_DATA RECORDS_
#####

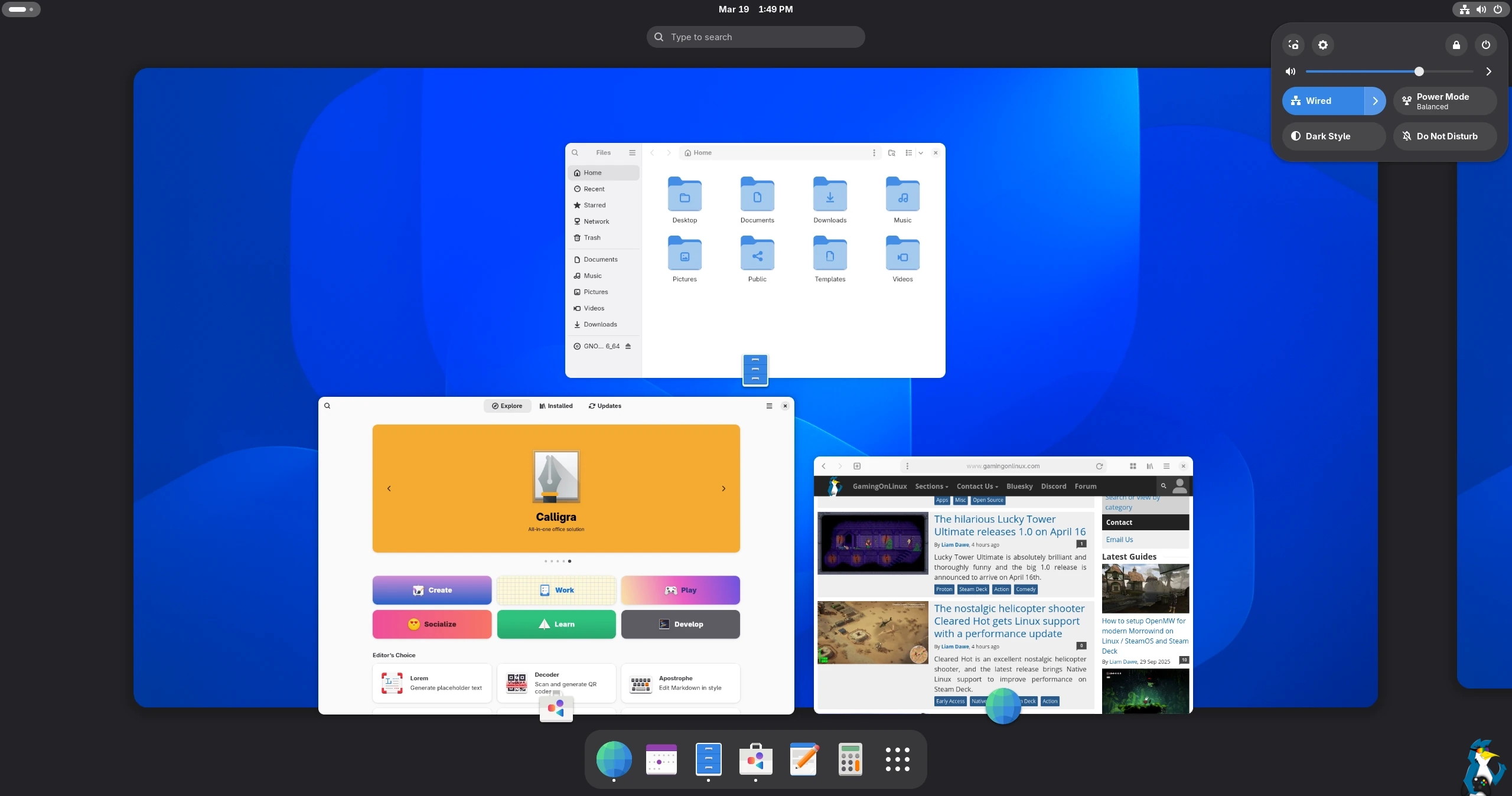Image resolution: width=1512 pixels, height=796 pixels.
Task: Open the Email Us link
Action: coord(1119,540)
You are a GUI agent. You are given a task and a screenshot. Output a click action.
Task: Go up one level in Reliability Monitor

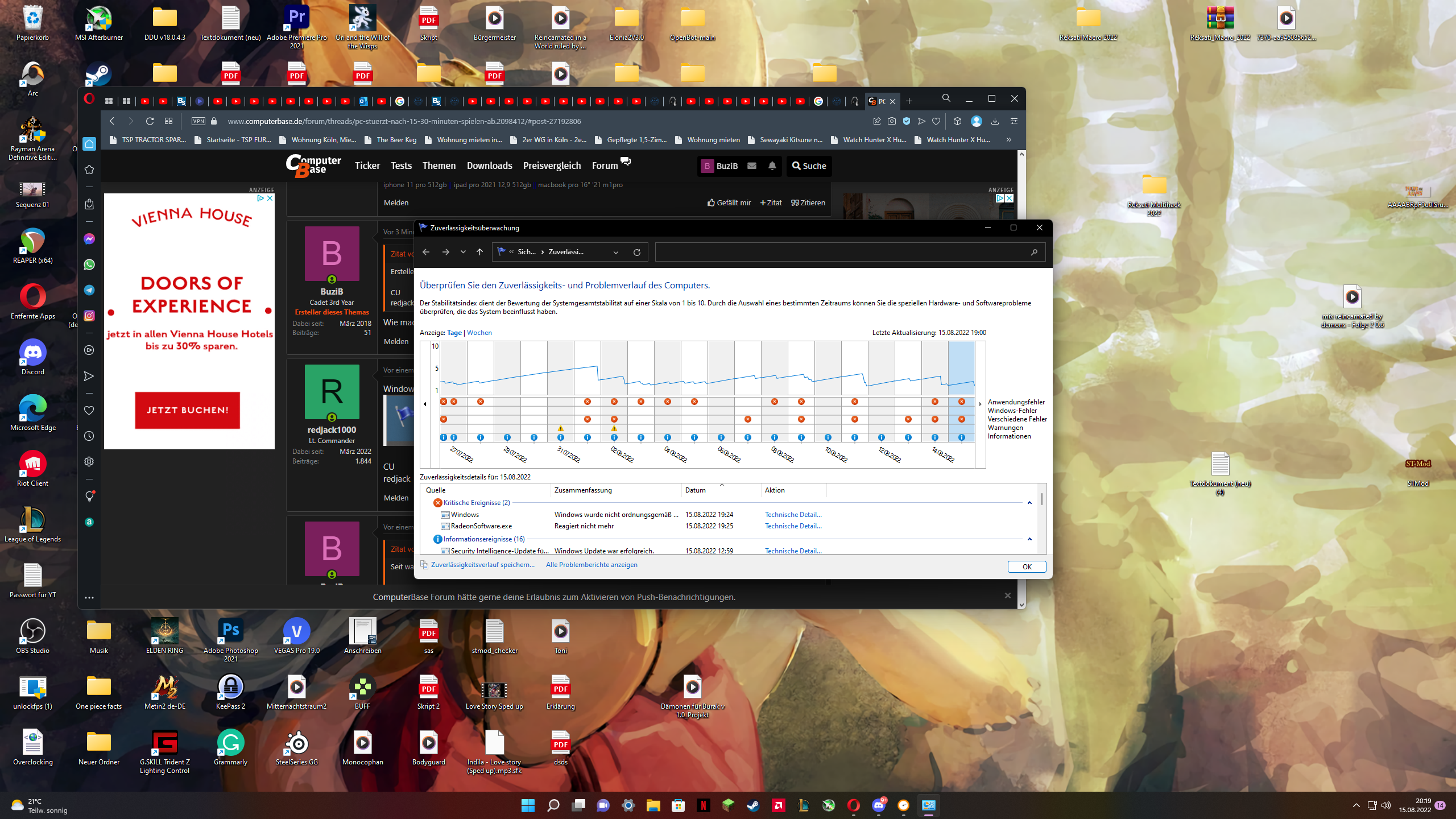pos(479,252)
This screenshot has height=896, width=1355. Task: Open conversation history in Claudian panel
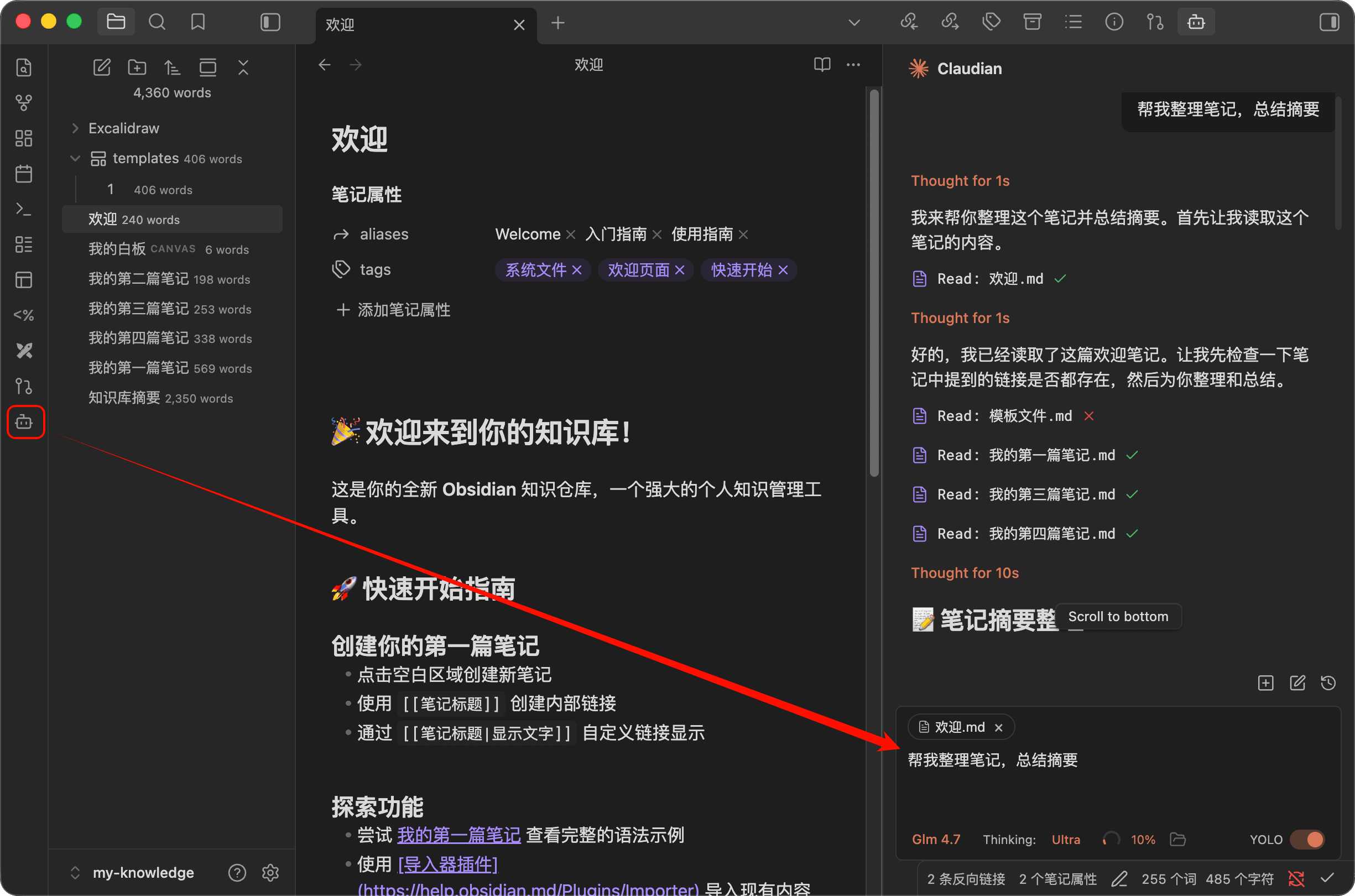(x=1328, y=683)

#####

_HOW TO COMPLETE THIS TASK_
Leave the pictures out, and please copy only the lines from the one with "You are a GUI" through the end of the listing.

_SOLUTION TO THIS EXERCISE_
You are a GUI agent. You are given a task and a screenshot. Output a click action.
Task: Go up one level in Reliability Monitor

pos(479,252)
This screenshot has height=896, width=1355. Task: Open conversation history in Claudian panel
(x=1328, y=683)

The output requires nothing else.